Belinda Bozzoli    Right of Reply: Minister Nzimande needs to acquaint himself with reality

If things in Higher Education are so good, Minister, how come they are so bad? asks Prof Belinda Bozzoli, DA Shadow Minister of Higher Education and Training.

In an article ostensibly written to honour the sacrifices of those who lost their lives in the 1976 Soweto Uprisings, the Minister of Higher Education, Blade Nzimande has launched an attack on critics of his Department’s many failings.* Coyly refusing to name any such critics, including myself, his article comes across as both self-congratulatory and defensive and reveals the Minister’s apparent ignorance of the real challenges he faces. If things in Higher Education are so good, Minister, how come they are so bad?

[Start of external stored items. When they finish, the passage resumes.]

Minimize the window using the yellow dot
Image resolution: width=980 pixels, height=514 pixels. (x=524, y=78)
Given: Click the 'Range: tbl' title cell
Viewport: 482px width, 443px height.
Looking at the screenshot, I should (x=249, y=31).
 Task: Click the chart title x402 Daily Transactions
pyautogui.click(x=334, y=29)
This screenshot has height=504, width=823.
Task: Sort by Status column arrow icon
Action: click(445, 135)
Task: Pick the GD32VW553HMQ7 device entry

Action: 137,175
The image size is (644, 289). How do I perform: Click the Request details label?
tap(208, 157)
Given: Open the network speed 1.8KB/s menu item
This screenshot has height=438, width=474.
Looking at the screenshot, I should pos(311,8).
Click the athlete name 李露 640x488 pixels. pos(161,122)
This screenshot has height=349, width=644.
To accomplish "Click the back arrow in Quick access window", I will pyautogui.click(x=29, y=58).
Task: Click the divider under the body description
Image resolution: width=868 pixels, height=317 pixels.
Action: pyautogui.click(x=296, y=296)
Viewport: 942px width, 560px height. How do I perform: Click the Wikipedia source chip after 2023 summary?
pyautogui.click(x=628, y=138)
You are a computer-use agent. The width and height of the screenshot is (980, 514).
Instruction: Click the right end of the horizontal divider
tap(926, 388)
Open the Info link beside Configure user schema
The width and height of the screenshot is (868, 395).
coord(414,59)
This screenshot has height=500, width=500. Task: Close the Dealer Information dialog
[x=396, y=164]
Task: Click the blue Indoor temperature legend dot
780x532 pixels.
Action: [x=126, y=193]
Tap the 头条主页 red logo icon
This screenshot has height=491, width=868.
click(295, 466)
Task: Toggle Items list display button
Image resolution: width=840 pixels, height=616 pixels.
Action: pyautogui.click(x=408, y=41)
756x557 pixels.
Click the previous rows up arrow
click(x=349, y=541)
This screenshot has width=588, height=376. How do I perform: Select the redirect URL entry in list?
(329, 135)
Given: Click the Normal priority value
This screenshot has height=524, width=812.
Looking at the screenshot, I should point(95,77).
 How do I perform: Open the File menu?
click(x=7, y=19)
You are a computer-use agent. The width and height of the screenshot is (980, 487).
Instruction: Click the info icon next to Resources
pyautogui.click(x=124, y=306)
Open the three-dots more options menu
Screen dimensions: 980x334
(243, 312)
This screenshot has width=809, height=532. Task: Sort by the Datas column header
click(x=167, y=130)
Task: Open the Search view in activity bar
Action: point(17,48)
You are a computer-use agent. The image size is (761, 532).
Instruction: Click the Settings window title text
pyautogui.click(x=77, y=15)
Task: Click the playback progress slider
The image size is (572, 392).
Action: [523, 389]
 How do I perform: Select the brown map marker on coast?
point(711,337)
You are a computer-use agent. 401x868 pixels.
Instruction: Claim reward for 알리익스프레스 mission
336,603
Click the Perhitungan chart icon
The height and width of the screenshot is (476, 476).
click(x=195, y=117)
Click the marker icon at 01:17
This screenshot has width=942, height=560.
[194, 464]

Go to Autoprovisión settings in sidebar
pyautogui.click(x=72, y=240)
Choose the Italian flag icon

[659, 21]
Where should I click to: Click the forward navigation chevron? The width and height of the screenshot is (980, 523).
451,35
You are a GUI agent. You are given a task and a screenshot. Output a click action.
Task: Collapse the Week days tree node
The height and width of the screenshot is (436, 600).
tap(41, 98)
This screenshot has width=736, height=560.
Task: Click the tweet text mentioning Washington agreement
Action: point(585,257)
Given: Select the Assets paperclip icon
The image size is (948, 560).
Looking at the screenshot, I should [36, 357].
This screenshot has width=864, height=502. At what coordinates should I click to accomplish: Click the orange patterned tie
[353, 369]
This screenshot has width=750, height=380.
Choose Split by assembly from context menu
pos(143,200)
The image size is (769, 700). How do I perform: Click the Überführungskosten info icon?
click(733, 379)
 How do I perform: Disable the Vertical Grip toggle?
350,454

The Higher Education system has expanded impressively since 1994 to reach nearly a million in Universities alone, and a further 700,000 in TVET colleges, this year. For that the ANC deserves congratulations. But (TVETs aside for they require a separate analysis) the doubling of the number of University students in 20 years has not been accompanied by a doubling in the real levels of funding available to pay for their education. Nor has it been accompanied by a significant improvement in schooling. Student numbers have rocketed, but staff numbers have failed to keep up, class sizes have consequently grown, increasingly poorly educated students are being delivered into first year and Universities have struggled to cover their costs. The unsurprising results of this have been high rates of drop out and failure amongst students (only 50% of all students ever complete their degrees, according to one study and only 27% complete them on time), demoralization amongst academics and upward pressure on fees to make up the gap in government funding.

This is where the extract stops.